Description
Delicious and vibrant Veggie Sushi Rolls with Soy Dipping Sauce made from sushi rice, fresh vegetables, and optional cream cheese or tofu for a satisfying vegetarian main course. Perfectly seasoned with rice vinegar and served with traditional soy sauce, pickled ginger, and wasabi.
Ingredients
Rice Mixture
- 2 cups sushi rice (uncooked)
- 2 1/2 cups water
- 1/4 cup rice vinegar
- 2 tablespoons granulated sugar
- 1 teaspoon salt
Sushi Rolls
- 4 sheets nori seaweed
- 1/2 cucumber, julienned
- 1 medium carrot, julienned
- 1 ripe avocado, sliced
- 1/2 red bell pepper, thinly sliced
- 1/4 cup cream cheese or seasoned tofu strips (optional)
To Serve
- Soy sauce for dipping
- Pickled ginger (optional)
- Wasabi (optional)
Instructions
- Rinse and Cook Rice: Rinse the sushi rice under cold water until the water runs clear. Combine the rice and water in a saucepan, bring to a boil, then cover, reduce heat to low, and cook for 18 to 20 minutes until tender and water is absorbed. Remove from heat and let stand covered for 10 minutes.

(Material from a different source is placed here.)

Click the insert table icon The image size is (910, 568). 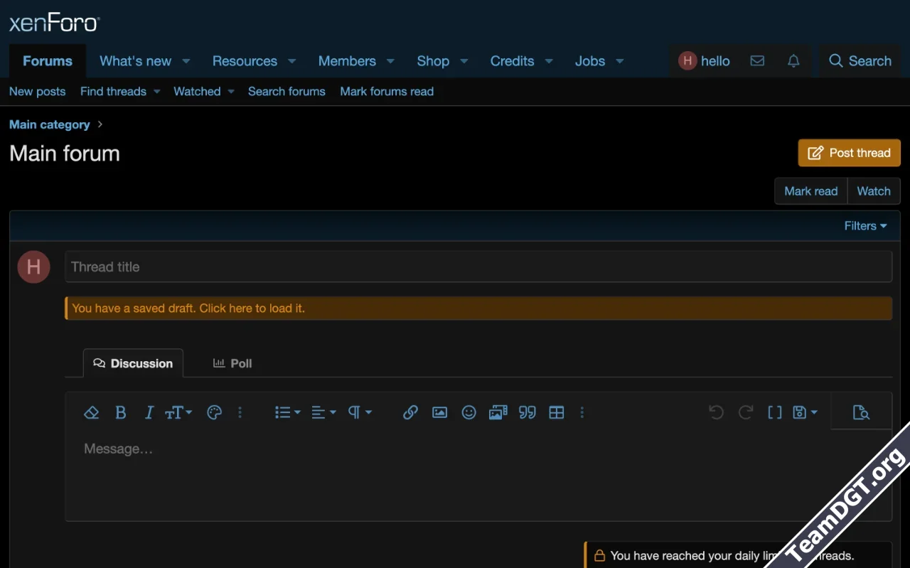(556, 412)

- Prepare Seasoning: In a small bowl, mix the rice vinegar, sugar, and salt until dissolved. Transfer the cooked rice to a large bowl, gently fold in the vinegar mixture, and allow the rice to cool to warm room temperature.
- Assemble Rolls: Place a sheet of nori shiny side down on a bamboo sushi mat. Spread an even layer of rice over the nori, leaving a 1-inch border at the top edge. Arrange cucumber, carrot, avocado, bell pepper, and cream cheese or tofu in a line across the center of the rice.

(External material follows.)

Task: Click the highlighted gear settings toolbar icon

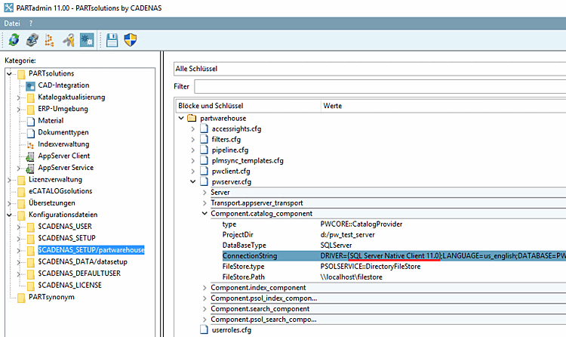Action: click(x=86, y=40)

- Roll Sushi: Using the bamboo mat, tightly roll the sushi away from you, sealing the edge with a little water. Repeat with remaining ingredients.

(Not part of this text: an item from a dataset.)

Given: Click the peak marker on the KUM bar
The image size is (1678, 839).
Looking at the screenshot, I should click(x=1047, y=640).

- Slice and Serve: Slice each roll into 6 to 8 pieces using a sharp knife. Serve with soy sauce, pickled ginger, and wasabi if desired.
Notes
- Keep a small bowl of water nearby to prevent the rice from sticking to your hands.
- You can customize the rolls with other vegetables like asparagus, spinach, or mango.